A private equity company buying a publishing house is one way employees can be given a stake in the business, but it’s not the only way. W. W. Norton & Company has been an independent, employee-owned publishing house since 1952. Here is a link to the fascinating Norton story, concluding that Norton’s “Books That Live” motto, adopted in the 1930s, meant then and means now that the books Norton publishes are “not for a single season but for the years.

And that, my friends, as I insist on continuing to see the world, is the best principle of traditional publishing: to publish books the house believes will be of lasting importance. Books are not hula hoops or pet rocks, and manufacturing and selling them in the same way as those fad items cheapens the history of literature.

Mint -- nothing to do with my story.

Postscript: Since I drafted the foregoing, a happy story has come from Ann Arbor, Michigan, to the effect that Zingerman's partners are "giving the store away" -- to their employees. Quoting from the Ann Arbor Observer

Zingerman’s Perpetual Purpose Trust will be the legal owner of the Zingerman’s brand. Its terms prohibit the company from going public, being sold to an outside company, or franchising. “The intent is that it keeps the decision-making power and the profit local,” says Weinzweig, “as opposed to what generally happens [when founders sell], which is both of those move further and further geographically afield”—a process he likens to “colonialism.”
You can read the whole story here. When I re-read the story or even think about it, I can't stop smiling! 

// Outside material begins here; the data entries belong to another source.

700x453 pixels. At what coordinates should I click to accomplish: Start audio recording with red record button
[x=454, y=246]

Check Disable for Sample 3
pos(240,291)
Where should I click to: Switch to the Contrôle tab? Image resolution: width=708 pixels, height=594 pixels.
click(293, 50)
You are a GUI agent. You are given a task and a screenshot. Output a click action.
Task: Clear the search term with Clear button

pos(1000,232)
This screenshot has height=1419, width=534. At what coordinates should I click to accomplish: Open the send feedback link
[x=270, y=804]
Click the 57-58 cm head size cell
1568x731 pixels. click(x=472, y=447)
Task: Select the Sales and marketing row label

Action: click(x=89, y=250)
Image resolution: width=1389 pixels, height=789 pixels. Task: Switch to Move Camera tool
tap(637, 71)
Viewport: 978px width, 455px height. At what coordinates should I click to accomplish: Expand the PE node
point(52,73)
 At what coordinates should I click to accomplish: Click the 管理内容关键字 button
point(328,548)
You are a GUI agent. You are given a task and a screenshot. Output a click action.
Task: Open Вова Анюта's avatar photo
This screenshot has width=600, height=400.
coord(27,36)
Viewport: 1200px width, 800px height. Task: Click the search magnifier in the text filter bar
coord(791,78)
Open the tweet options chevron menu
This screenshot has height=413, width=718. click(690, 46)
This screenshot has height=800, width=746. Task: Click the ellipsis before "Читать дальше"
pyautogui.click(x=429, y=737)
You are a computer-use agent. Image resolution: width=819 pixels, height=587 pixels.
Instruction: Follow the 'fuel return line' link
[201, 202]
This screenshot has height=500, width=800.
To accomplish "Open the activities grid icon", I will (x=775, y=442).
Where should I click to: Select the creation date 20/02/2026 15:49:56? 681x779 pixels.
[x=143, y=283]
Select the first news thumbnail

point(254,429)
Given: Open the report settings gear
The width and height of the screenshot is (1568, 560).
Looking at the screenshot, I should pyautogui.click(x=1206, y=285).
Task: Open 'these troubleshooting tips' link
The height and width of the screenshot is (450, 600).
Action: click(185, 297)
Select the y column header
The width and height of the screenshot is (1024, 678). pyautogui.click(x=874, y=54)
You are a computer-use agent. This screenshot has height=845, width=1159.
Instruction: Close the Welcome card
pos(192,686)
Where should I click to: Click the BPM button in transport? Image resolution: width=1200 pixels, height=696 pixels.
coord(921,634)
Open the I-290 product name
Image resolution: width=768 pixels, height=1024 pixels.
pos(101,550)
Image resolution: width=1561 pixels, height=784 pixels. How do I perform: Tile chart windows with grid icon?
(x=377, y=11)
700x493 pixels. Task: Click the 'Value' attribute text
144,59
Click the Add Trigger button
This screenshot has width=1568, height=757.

Postscript two days later:

 

The latest issue of the New York Review of Books (October 19, 2023) takes a look at two new books that scrutinize private equity firms, Plunder: Private Equity’s Plan to Pillage America, by Brendan Ballou, and These Are the Plunderers: How Private Equity Runs – and Wrecks – America, by Gretchen Morgenson & Joshua Rosner. I don’t have the books at hand but already find plenty to worry about in Kim Phillips-Fein’s review, entitled “Conspicuous Destruction” (NYRB, Vol. LXX, no. 16). Before considering the titles under review, Phillips-Fein gives readers an introduction to what “private equity” is.

 

At its most basic level, a private equity fund is a type of exclusive investment fund – a pool of money managed by professionals to maximize returns for rich investors. Because private equity funds are not subject to regulation by the Securities and Exchange Commission, investors must be accredited and provide proof of family wealth, and funds often have minimum investment requirements of $10 million or more…. [They] buy up all the shares of publicly traded companies, gaining complete managerial control. …Usually a purchase is financed with heavy borrowing, so that a newly acquired company is saddled with debt that it needs to repay quickly – often by selling assets or laying off workers.

 

Later in the piece she writes –

 

Distant investors [who have managerial control, unlike other forms of investment] have little knowledge of day-to-day operations.

 

Nor do they have any commitment to community or workers. In effect, private equity funds are the newer, leaner, hungrier model of what were “leveraged buyouts” (LBOs) in the 1970s and 1980s, many financed by junk bonds that brought about the bankruptcies that brought us bailouts of banks “too big to [be allowed to] fail.”

 

Note that private equity funds are only for the very, very wealthy who can prove their financial worth. Note also that they are exempt from SEC oversight. 

 

Now, here is a partial list of the kinds of businesses that private equity likes to take over: hospitals, nursing homes, medical billing centers, day care centers, for-profit universities, medical practices, dental practices, veterinary practices, payday loan companies, ambulance companies, hospices, and prison services, from collect phone calls through ankle monitors to debit cards. In other words, private equity likes businesses that rely on vulnerable populations, are often funded in part by government programs, and can be counted on to generate debt for the populations “serviced” and profit for investors in the funds


Reading this makes me say again, with Christopher Morley’s fictional character Roger Mifflin, “Thank God I am a bookseller!” And then I add, “And not a millionaire!”